Q: What training should accounting firms offer to address this skills gap?

They need to have training full stop. I have been going around to firms and none of them have training plans in place to teach their team advisory skills.

They don’t have a strategy, they haven’t done skill deficiency diagnostics or assessments on their teams, and they don’t have any kind of training plan in place to upskill these people.

We must teach all of these soft skills and disciplines, and I haven’t met a single firm that has any kind of plan in place to do that.

Everyone’s talking about ‘trusted adviser’, but is anybody actually doing it? No. Is anyone teaching it? No.

Q: How should firms be marketing themselves as advisory?

In our industry, so many people talk about social media and LinkedIn and marketing and sales, but that stuff is useless to an accountant and a bookkeeper.

It’s like putting the cart before the horse. It’s like saying get out and sell yourself, but what are you selling?

First of all, they have to figure out what they can do.
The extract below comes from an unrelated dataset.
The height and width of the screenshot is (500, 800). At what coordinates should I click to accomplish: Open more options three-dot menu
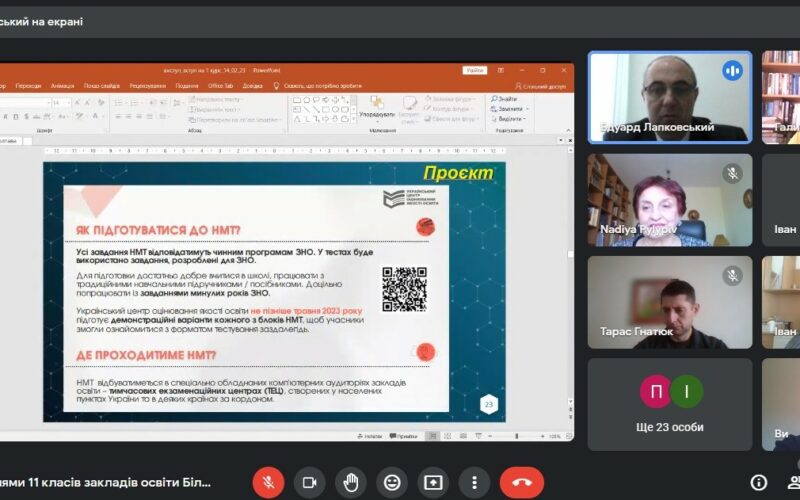[474, 482]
They don’t know right now.

If you don’t have a strategy in place and you don’t have the right diagnostic tools and you don’t have a skills deficiency test and you are not actively upskilling all of your client-facing accountants to perform advisory services, you’ve got no business marketing yourself as that.

They’re wasting all their money on advertising because they’re advertising services they don't know how to provide.
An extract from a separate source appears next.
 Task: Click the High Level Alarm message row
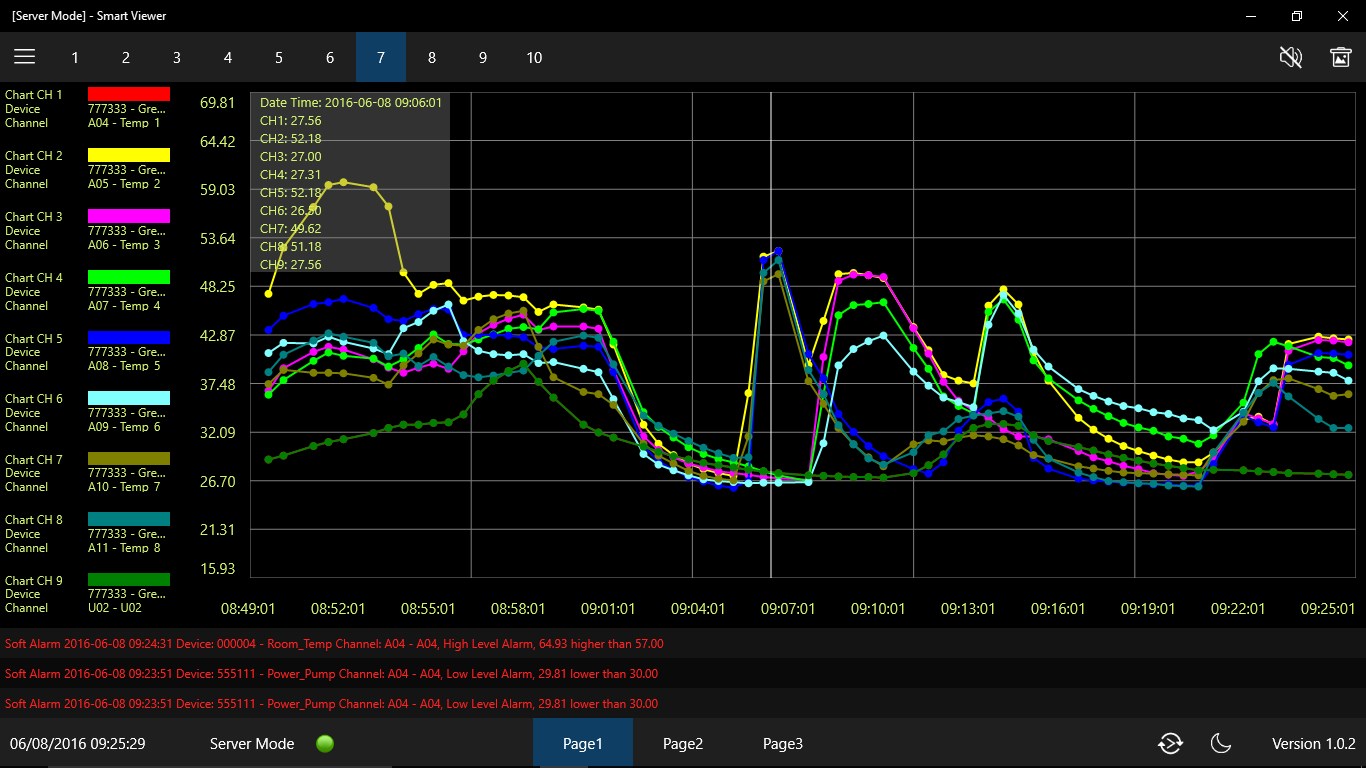coord(683,644)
If you go out and beat your chest and say “I am an adviser”, it doesn't make it so.

Q: How should accounting firms encourage their clients to embrace technology?

The global penetration of basic cloud technology is less than 20 per cent. That’s not good.

Let’s just say that a client uses a desktop accounting package, their numbers might not be current for months. How in the world can we help people with cash flow and productivity if we don’t have visibility of what’s going on in the business today?

Accountants need to get their clients to use cloud products but accountants are horrible sellers and marketers.

All of these technology companies and software companies are relying on the accountants and the bookkeepers to do the selling, but they’re not any good at selling because they go into it with the mindset that they’re asking people for money and they hate to do it.

They need to go in with the mindset that “if we move you from here to here, we’re going to save you this much money, we’re going to keep you from making productivity losses over here, we’re going to help you with this, we’re going to help you with that”. They don’t position things correctly because they haven’t been taught how to.

Q: In how much time do accounting firms have to change?

CEDA put out a report this year and they have forecasted that accounting as we know it, 94 per cent of the jobs that accountants do will not exist in 10 to 13 years because of AI. If that’s the truth, we don’t have a heap of time.

People can’t wait until year seven to begin the migration to advisory service. They need to act now. In fact, they needed to act yesterday, but the second best time to do it is today.